### EXERCISE DIRECTIONS
Set the pictures aside and set down only the lines from the line holding "Task: Click the voice" through the end of the entries below, ends included.

### DATA TO USE
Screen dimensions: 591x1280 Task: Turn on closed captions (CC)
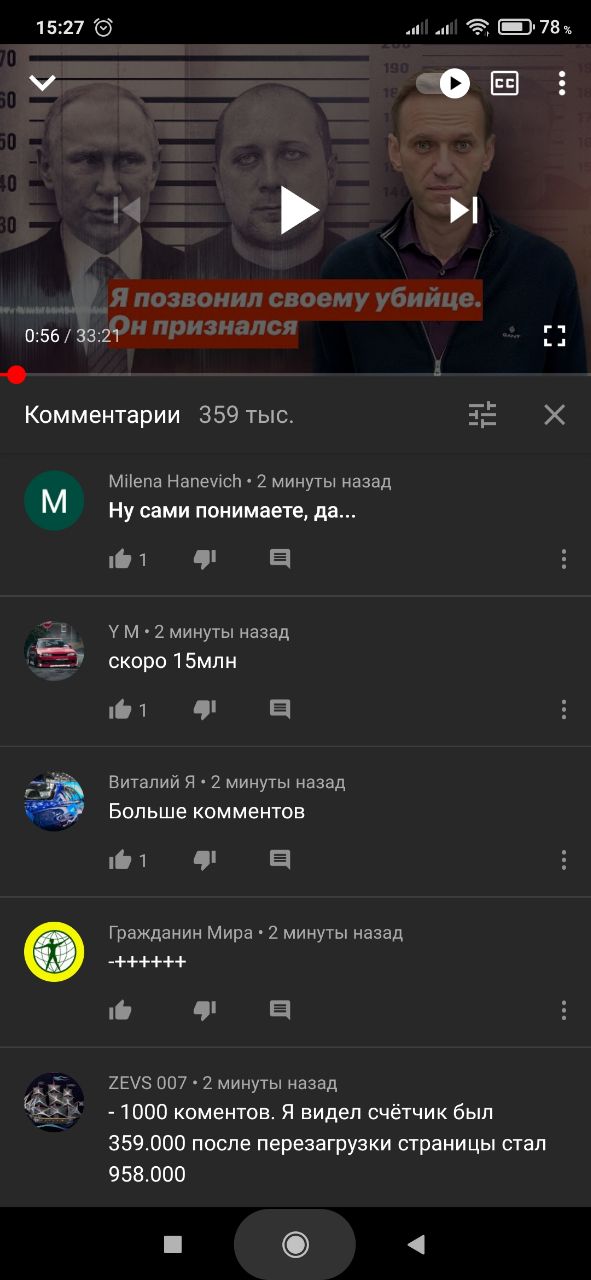click(x=505, y=83)
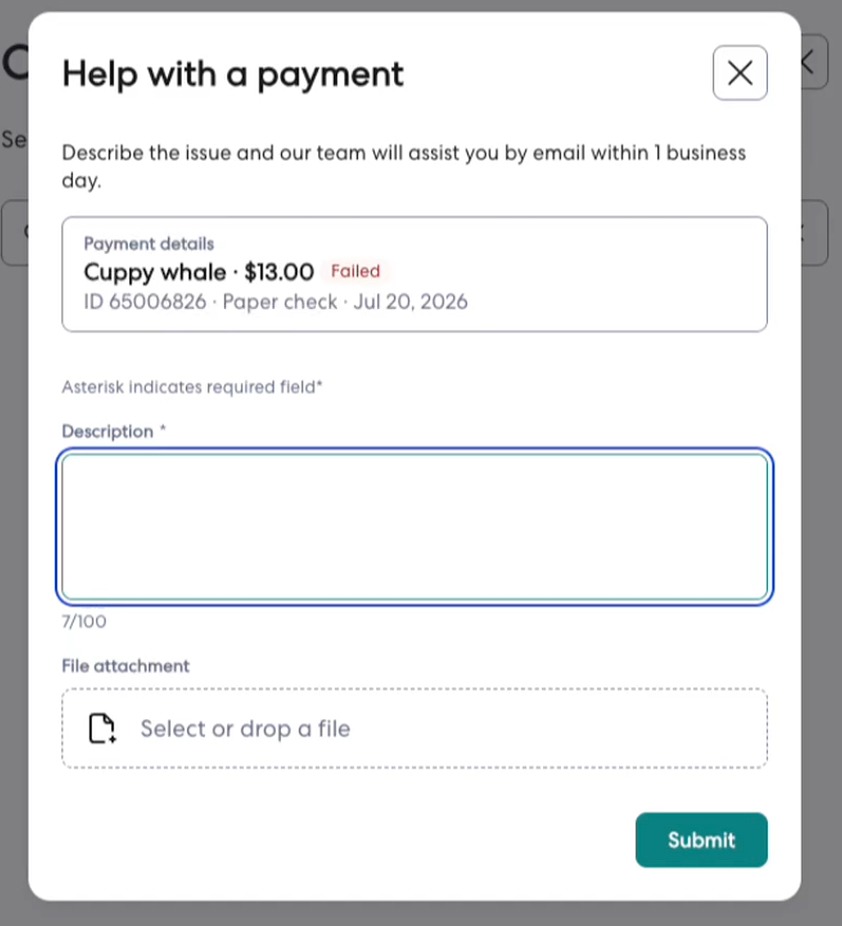
Task: Click the Describe the issue instruction text
Action: pyautogui.click(x=404, y=166)
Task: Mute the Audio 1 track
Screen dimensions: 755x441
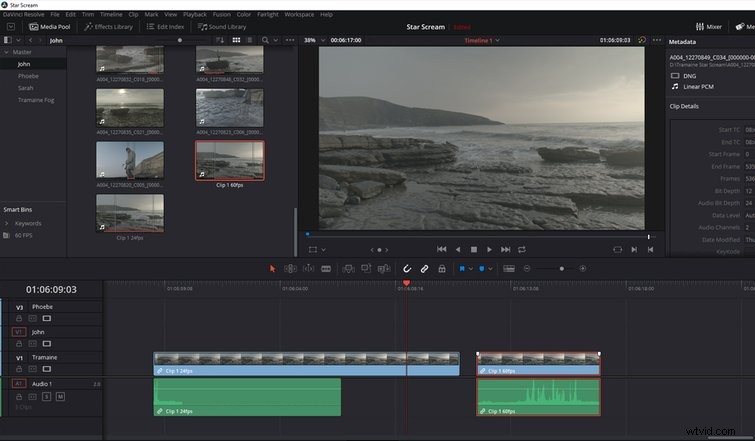Action: pos(60,397)
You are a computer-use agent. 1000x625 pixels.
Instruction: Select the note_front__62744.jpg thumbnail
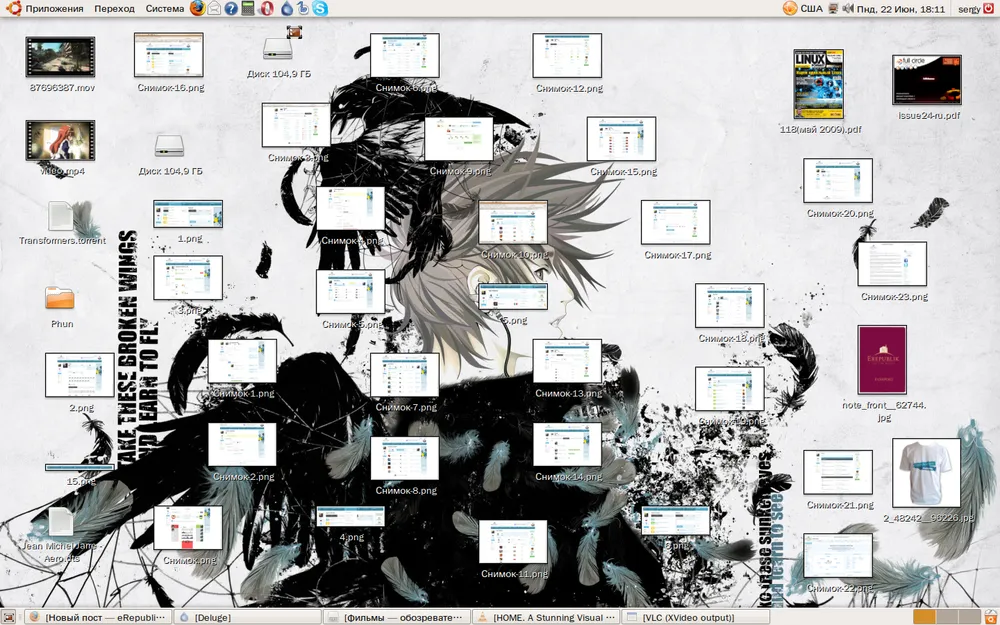click(882, 360)

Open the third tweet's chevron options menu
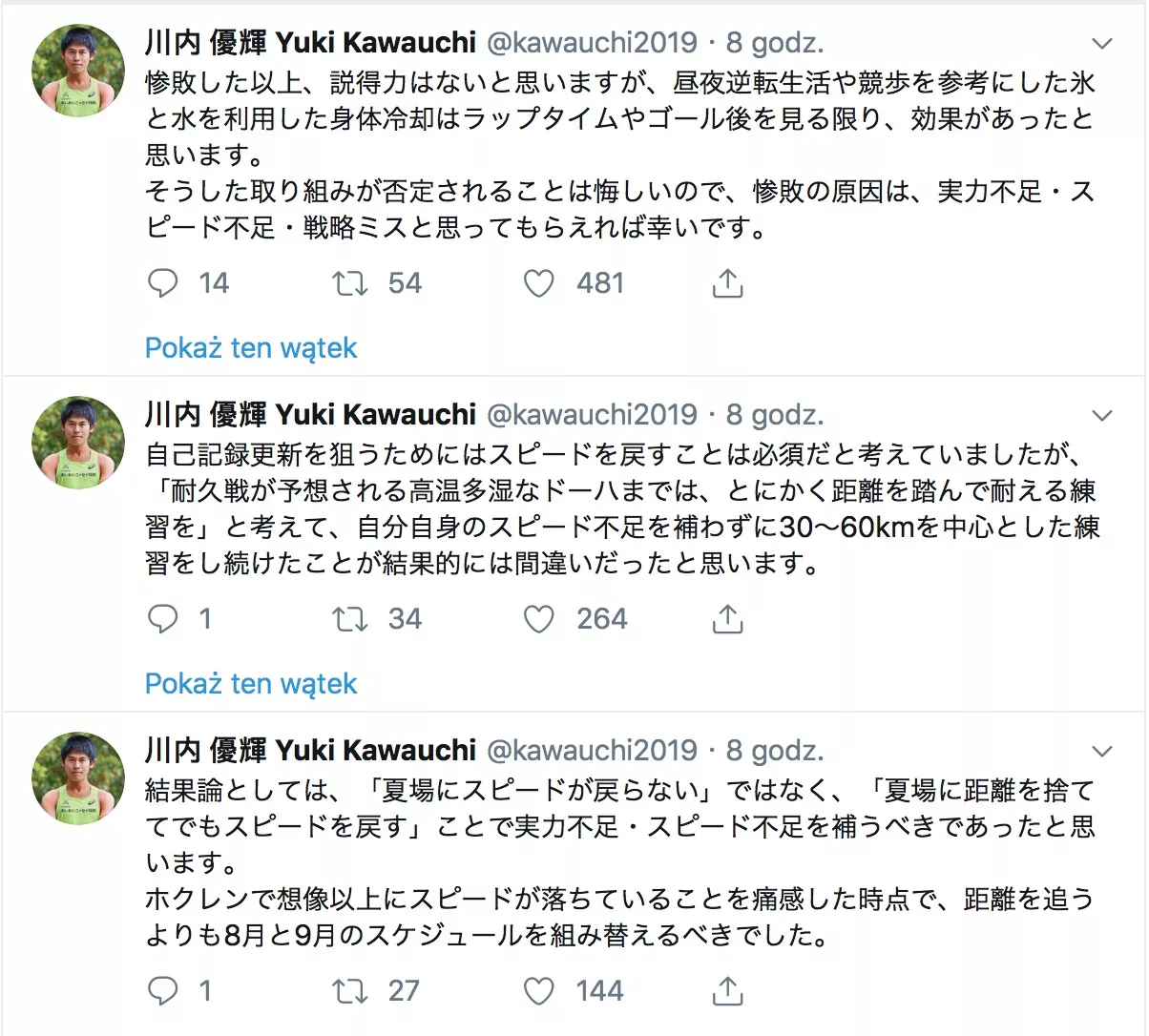point(1102,752)
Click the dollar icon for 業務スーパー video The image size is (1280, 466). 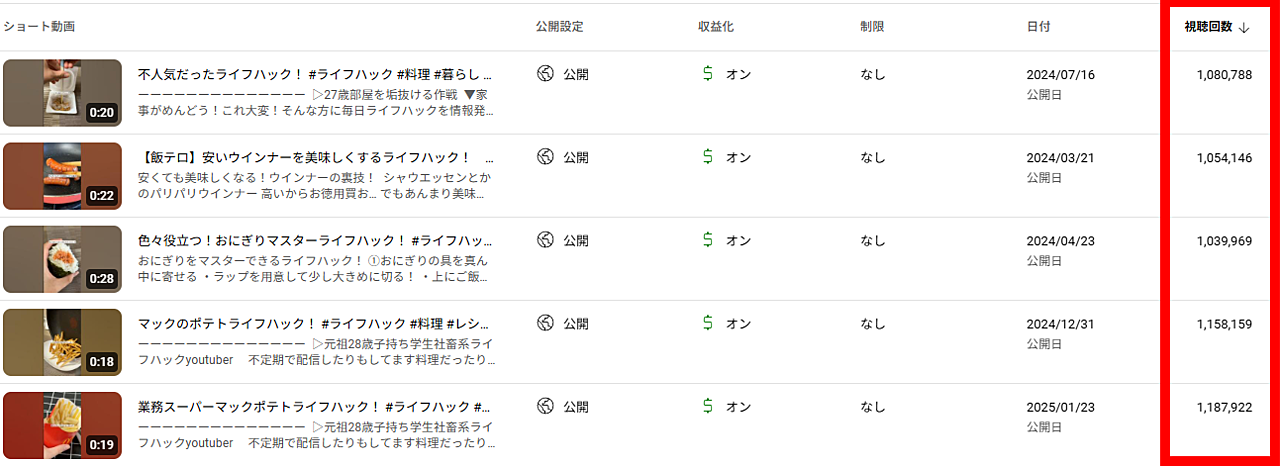(x=708, y=406)
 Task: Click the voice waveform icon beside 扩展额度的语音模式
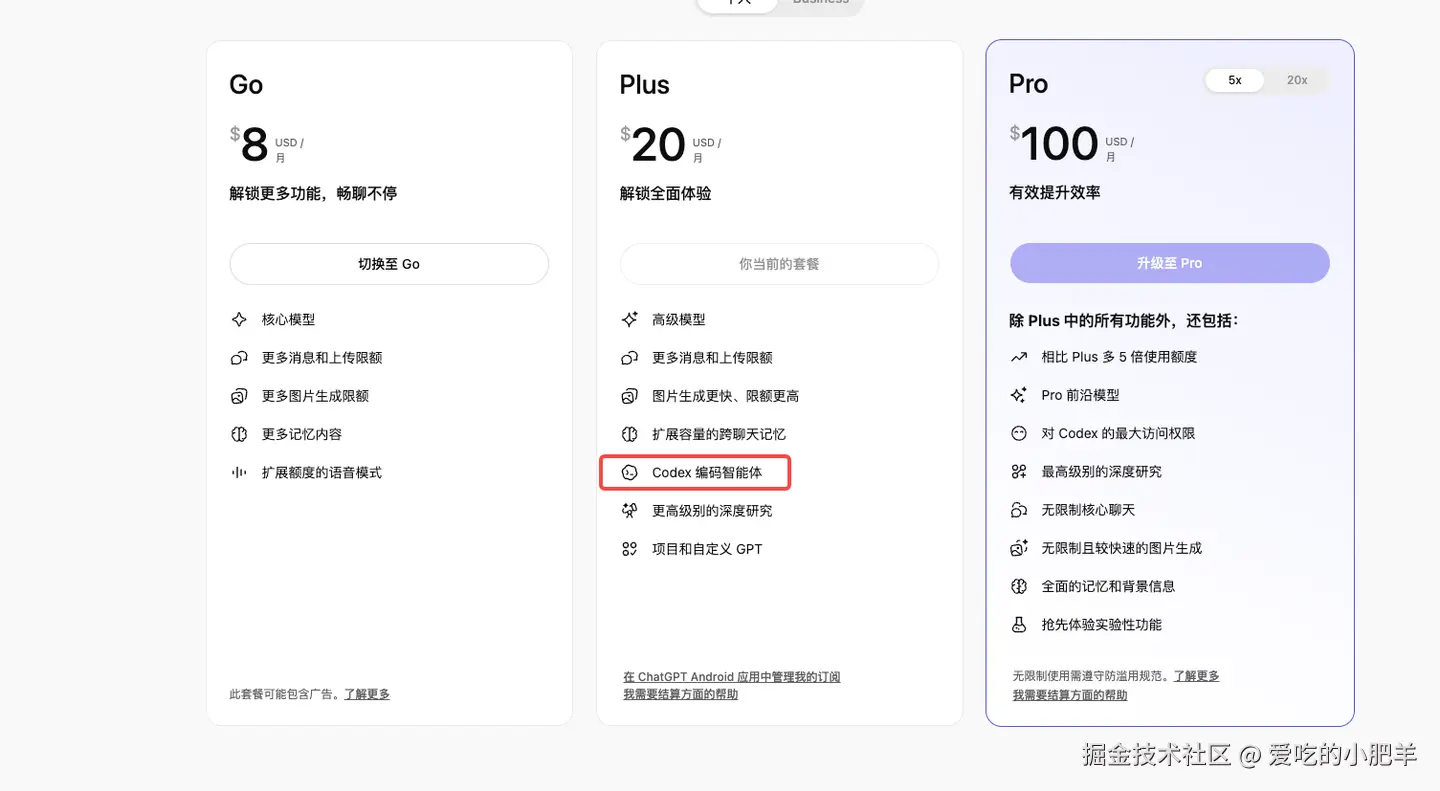pos(239,473)
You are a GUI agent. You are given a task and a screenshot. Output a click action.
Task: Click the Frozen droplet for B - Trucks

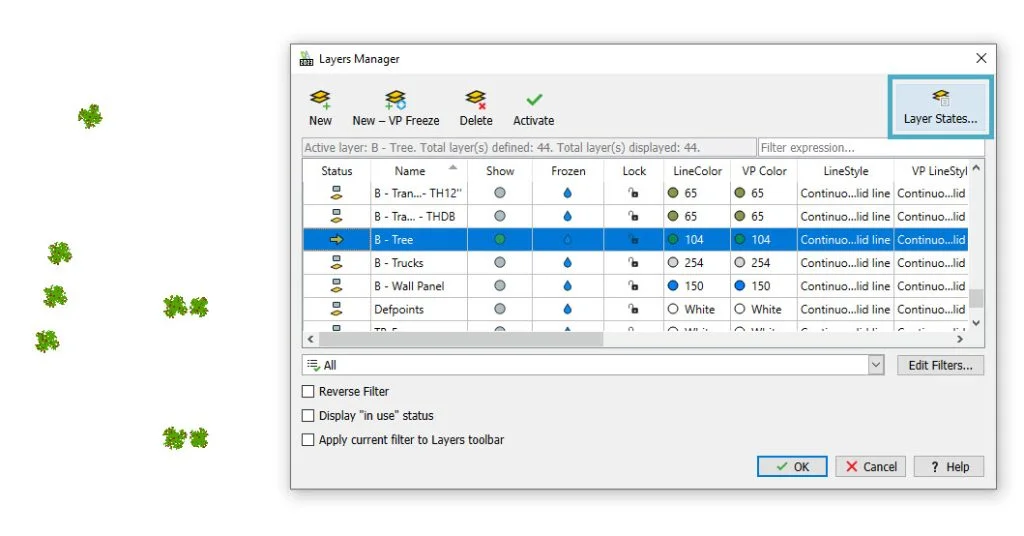tap(568, 263)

### REPLY
 Task: Click the voice waveform icon beside 扩展额度的语音模式
pos(239,473)
You are a GUI agent. You are given a task and a screenshot. Output a click action.
Task: Click the Frozen droplet for B - Trucks

tap(568, 263)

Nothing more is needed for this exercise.